Do you find yourself 'wanting' to be a 'size x'? 
 
How about 'I want to lose 30 lbs'? 
 
Or better yet, 'I want to look like x'. 
I see this every single week with people I consult so you're not alone. You do know, it's not even your fault. We've been programmed to think of the objective & work 'backwards'. However that's the issue here. We struggle to create the plan. There is so much noise on social media, the internet, books, podcasts nowadays; you're left stuck, in the dark, wondering wtf next right? 
What if I were to tell you every time I create an objective. I know there is a process involved in order to get me there. That doesn't entirely mean I know what I'm doing.

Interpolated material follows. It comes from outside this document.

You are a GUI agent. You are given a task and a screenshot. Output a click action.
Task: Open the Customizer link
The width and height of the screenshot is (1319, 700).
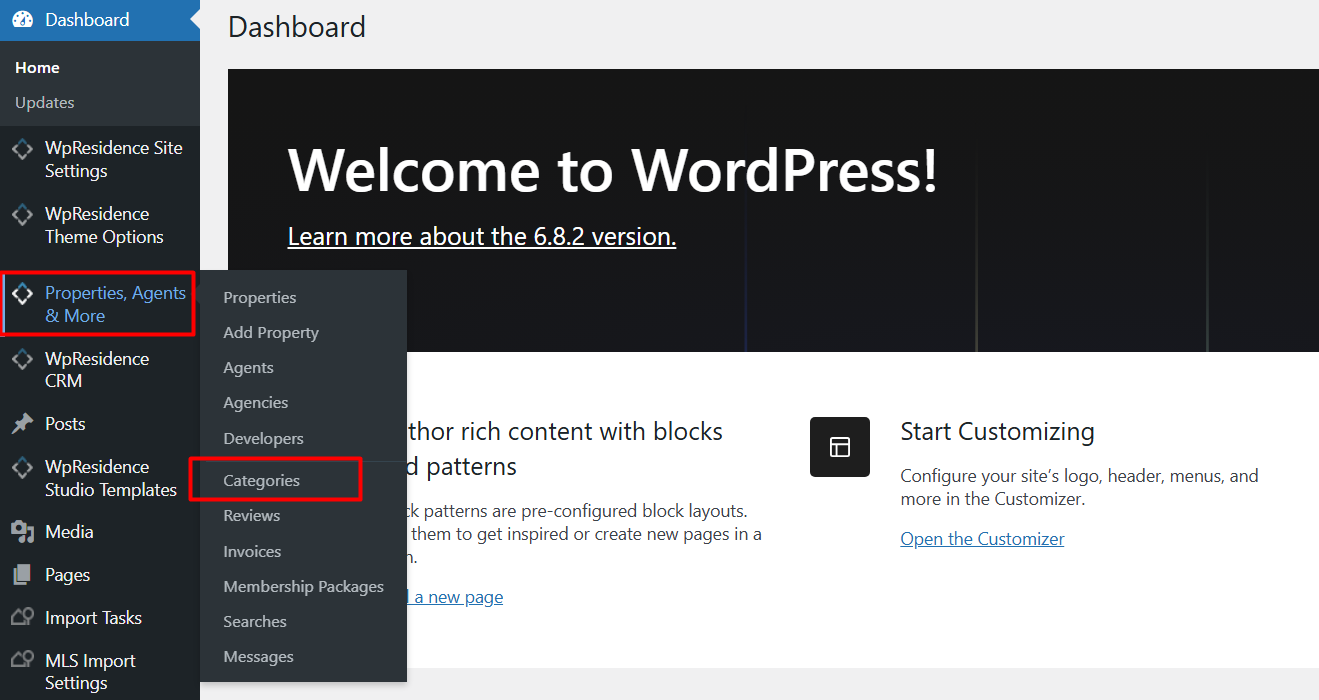coord(982,539)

It just means I have to put the efforts in the steps to get where I want to be. 
 
I say this to all of my clients who walk through the door 
 
'How does the person you desire to be, live day to day'? 
 
Once you start thinking like this. Things can start to be pieced together a little easier. 
 
For instance, if your goal is to get stronger & fitter. Do you think skipping gym sessions a couple of times per week & month is going to compliment that? No, instead the consistency of training is going to help towards achieving these goals. 
 
How about losing body fat & gaining confidence? Do you think the person eats purely junk foods, drinks every weekend & has low self esteem? No. They may track their food. They may eat veggies regularly, they may use methods to increase their empowerment & confidence such as meditation, reading, podcasts etc. 
 
Are things starting to seem a little more clear? 
 
Once you start building these little habits up, day by day, week by week, things will start to slow into place & before you know it, you're living the life of the person you want to be. These are the things that are going to make up the whole picture. 
 
We have to think about your behaviour, your habits, your beliefs, your emotions, your reward systems. How can we tap into these variables to gain the best possible outcome? 
 
How would you rate your behaviour towards food intake on a weekend? 
 
What are your emotional attachments to certain foods at certain times of the day/week/month? 
 
What do you reward yourself with? Alcohol, sweet foods? 
 
These are areas I want you to start looking at from after reading this article. How can you start to 1% at a time, make a positive shift towards your own goals?